# [xorg 1.5 (moi aussi)] Conf synaptic pas prise en compte

## Temet

Hello all!

Bon, après avoir perdu ma souris sur mon desktop et ayant trouvé la solution sur... le forum Ubuntu (premier résultat google et surfe pas super top sans souris quand même)... je me retrouve sur mon laptop sans touchpad non plus (merde, j'ai pas encore essayé de brancher une souris).

J'avais xorg qui ne voulait pas charger mes modules mouse et synaptics, je les ai recompilés et ça marche... sauf que j'ai plus le scrolling ou le bouton du milieu dans l'angle haut-droit de mon touchpad... bref, ma conf dans xorg n'est pas prise en compte.

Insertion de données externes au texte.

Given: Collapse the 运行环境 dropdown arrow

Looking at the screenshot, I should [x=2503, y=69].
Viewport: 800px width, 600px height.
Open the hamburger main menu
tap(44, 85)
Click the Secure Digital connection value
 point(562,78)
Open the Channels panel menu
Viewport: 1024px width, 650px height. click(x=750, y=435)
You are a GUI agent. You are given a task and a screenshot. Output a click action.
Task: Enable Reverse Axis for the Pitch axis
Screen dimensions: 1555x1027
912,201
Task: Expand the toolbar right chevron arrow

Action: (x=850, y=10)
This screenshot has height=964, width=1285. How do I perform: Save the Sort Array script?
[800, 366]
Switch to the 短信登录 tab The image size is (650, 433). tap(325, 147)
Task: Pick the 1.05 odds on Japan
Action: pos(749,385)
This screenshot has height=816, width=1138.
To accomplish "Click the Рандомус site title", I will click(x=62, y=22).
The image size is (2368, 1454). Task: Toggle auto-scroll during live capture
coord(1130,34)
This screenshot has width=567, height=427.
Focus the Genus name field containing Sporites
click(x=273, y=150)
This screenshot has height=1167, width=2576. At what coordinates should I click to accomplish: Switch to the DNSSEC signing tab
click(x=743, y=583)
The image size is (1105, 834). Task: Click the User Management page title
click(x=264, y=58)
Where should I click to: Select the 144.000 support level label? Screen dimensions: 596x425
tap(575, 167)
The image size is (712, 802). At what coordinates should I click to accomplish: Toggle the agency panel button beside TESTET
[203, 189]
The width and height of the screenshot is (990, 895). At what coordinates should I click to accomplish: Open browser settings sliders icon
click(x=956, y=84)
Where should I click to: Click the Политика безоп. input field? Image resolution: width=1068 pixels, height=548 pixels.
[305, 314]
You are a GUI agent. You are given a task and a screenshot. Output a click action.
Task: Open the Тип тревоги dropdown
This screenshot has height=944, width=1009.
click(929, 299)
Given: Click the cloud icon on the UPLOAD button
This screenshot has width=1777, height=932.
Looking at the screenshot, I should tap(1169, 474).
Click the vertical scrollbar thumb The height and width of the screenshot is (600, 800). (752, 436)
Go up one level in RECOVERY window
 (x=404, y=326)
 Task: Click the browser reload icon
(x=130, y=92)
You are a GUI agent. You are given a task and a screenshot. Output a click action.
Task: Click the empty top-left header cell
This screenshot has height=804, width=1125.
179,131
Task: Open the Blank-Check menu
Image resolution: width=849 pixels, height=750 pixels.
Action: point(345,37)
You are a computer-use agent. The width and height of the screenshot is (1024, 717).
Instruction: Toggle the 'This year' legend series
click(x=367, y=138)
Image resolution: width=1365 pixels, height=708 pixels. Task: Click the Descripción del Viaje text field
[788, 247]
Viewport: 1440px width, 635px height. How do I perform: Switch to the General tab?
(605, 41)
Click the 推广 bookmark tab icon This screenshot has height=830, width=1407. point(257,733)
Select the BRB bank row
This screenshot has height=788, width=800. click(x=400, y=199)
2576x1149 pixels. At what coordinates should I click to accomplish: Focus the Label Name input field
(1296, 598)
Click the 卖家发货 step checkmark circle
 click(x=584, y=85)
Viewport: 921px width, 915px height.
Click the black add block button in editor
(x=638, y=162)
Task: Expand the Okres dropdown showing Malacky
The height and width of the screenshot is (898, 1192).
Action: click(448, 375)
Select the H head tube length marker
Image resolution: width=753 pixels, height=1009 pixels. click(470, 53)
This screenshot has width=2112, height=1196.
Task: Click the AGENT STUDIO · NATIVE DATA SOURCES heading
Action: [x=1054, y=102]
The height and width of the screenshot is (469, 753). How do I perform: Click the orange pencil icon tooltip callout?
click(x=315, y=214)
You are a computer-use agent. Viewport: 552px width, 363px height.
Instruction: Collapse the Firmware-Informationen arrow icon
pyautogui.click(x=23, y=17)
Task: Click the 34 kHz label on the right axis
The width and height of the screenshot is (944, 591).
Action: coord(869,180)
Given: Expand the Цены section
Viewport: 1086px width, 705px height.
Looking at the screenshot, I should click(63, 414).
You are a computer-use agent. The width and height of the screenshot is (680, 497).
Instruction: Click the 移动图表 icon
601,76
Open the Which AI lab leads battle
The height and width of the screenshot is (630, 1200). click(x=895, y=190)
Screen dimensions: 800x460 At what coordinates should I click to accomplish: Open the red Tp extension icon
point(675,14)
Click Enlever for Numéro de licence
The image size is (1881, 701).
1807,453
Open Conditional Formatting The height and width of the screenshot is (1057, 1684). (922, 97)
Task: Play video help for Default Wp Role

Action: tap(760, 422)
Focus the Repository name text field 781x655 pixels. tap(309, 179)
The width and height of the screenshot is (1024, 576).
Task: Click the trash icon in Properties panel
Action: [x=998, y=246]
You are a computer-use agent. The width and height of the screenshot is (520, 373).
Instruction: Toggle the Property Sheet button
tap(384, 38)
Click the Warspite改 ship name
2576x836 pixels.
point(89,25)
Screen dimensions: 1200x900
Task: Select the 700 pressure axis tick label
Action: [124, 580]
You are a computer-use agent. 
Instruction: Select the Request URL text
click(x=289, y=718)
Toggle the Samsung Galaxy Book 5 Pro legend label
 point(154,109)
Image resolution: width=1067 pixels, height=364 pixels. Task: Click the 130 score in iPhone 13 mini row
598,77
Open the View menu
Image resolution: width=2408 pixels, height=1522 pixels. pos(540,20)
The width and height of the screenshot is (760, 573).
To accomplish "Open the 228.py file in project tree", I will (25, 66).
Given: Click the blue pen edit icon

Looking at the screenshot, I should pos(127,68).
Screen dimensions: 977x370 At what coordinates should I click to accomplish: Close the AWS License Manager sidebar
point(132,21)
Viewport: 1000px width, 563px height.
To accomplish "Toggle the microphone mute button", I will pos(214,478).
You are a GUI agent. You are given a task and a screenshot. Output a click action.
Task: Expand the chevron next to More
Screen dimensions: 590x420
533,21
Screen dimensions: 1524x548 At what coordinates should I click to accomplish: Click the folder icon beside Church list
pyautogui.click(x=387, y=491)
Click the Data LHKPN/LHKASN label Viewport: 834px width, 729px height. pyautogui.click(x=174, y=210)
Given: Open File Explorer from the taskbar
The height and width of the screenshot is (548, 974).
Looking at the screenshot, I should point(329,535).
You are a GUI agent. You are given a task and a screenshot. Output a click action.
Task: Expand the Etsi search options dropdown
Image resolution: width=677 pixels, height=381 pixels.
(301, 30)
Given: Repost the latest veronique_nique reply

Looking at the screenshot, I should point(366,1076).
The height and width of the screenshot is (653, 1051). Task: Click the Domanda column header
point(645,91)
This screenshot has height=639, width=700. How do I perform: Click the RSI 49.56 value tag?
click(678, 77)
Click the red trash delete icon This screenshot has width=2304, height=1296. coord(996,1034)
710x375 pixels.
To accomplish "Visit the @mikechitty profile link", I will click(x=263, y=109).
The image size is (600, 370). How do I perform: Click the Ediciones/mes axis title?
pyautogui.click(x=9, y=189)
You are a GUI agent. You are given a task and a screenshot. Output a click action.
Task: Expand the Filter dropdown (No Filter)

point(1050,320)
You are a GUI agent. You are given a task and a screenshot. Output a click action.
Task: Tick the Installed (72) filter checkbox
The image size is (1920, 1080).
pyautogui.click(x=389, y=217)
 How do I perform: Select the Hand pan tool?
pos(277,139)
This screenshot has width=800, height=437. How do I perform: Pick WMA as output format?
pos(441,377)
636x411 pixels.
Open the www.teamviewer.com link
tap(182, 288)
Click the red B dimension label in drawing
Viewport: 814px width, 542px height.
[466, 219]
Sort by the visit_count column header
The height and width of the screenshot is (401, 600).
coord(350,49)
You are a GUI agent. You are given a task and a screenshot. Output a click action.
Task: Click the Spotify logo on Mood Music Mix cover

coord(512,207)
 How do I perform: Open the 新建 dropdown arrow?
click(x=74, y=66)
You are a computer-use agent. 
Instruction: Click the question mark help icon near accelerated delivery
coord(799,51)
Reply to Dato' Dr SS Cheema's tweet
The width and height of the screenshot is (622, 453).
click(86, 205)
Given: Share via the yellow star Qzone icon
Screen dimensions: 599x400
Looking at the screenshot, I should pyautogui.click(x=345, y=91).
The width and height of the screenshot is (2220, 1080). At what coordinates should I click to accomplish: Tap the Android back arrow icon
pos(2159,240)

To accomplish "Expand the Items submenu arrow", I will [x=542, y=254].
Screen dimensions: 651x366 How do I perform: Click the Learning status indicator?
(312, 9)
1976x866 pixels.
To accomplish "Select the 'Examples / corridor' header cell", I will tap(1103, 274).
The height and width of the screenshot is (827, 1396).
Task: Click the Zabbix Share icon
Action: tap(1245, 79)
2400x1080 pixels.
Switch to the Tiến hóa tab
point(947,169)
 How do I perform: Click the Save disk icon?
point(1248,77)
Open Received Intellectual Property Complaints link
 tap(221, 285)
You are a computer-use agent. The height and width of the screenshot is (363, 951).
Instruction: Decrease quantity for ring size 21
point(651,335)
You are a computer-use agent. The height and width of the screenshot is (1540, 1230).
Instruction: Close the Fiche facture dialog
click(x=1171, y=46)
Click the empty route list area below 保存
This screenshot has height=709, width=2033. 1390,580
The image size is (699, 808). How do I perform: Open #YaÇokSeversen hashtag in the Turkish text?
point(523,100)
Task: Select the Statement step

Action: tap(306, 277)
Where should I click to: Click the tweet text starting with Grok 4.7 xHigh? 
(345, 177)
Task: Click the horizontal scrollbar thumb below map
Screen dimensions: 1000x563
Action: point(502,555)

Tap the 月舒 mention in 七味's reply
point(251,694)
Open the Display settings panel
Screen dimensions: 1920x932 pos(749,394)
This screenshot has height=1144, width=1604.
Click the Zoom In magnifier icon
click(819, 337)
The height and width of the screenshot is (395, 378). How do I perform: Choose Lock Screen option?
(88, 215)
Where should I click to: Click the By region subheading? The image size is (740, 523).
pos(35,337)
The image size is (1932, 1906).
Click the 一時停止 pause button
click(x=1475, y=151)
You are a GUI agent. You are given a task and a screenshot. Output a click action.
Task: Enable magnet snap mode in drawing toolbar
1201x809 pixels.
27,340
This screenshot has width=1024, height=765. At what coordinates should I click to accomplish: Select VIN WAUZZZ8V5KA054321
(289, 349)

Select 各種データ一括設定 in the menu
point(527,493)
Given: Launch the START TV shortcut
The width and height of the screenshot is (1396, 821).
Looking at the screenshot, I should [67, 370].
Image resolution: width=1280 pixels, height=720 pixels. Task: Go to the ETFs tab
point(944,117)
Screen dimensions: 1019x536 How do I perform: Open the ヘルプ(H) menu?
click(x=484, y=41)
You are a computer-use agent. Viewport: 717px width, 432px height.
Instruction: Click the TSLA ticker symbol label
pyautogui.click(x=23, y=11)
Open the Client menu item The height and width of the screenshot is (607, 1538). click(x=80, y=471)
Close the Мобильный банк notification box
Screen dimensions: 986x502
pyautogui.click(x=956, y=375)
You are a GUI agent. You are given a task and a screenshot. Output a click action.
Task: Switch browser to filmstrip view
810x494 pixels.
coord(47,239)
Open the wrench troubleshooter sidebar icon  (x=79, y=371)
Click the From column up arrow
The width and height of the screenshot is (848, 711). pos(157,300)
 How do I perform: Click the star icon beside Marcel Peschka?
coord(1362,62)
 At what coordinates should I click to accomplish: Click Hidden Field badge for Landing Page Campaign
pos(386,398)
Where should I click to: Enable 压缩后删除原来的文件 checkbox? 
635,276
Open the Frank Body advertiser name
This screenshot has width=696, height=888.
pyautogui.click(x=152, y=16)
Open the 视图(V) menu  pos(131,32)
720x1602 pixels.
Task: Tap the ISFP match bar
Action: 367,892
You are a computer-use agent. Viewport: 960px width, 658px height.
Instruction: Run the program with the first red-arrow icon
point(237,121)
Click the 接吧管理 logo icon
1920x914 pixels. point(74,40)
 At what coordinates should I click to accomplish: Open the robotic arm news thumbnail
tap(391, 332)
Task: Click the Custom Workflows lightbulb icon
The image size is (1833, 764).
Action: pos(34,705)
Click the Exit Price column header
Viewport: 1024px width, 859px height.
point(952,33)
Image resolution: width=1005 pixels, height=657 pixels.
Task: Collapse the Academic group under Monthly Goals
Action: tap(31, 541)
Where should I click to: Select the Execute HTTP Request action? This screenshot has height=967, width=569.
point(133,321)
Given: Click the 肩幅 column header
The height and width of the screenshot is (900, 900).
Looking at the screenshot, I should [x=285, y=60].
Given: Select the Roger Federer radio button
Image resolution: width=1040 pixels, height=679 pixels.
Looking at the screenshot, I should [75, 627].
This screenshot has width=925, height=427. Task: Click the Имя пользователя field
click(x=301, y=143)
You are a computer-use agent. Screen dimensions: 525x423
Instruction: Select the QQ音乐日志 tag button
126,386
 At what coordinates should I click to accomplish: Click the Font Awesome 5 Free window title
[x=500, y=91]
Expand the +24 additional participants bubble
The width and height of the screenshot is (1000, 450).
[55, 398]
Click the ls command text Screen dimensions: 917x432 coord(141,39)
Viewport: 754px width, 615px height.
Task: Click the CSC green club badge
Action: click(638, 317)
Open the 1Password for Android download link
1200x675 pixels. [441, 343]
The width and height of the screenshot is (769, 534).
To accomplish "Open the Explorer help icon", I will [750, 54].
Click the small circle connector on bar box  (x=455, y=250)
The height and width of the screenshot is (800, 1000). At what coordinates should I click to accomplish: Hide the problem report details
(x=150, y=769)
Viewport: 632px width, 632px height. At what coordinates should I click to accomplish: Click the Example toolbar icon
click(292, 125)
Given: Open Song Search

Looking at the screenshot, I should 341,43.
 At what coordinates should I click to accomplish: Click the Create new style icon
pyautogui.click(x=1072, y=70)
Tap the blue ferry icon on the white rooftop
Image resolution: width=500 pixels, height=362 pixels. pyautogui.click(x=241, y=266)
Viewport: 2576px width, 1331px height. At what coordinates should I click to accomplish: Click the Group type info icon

Bien entendu, j'ai compilé tout le monde avec le flag "-hal" ... (donc là http://www.gentoo.org/proj/en/desktop/x/x11/xorg-server-1.5-upgrade-guide.xml y a rien pour moi)

Euh... me disant que je ne suis ptet pas seul au monde dans la merde suite à cette migration bien désagréable (nan mais les confs fdi de hal c'est 1000 fois pire que dans le xorg.conf, j'ai l'impression de faire un bon de 10 ans en arrière (sauf que c'est du xml, je suis trop content...))  ... euh bah si vous avez la solution...

Je vous posterais bien mon log de xorg mais y a pas d'erreur !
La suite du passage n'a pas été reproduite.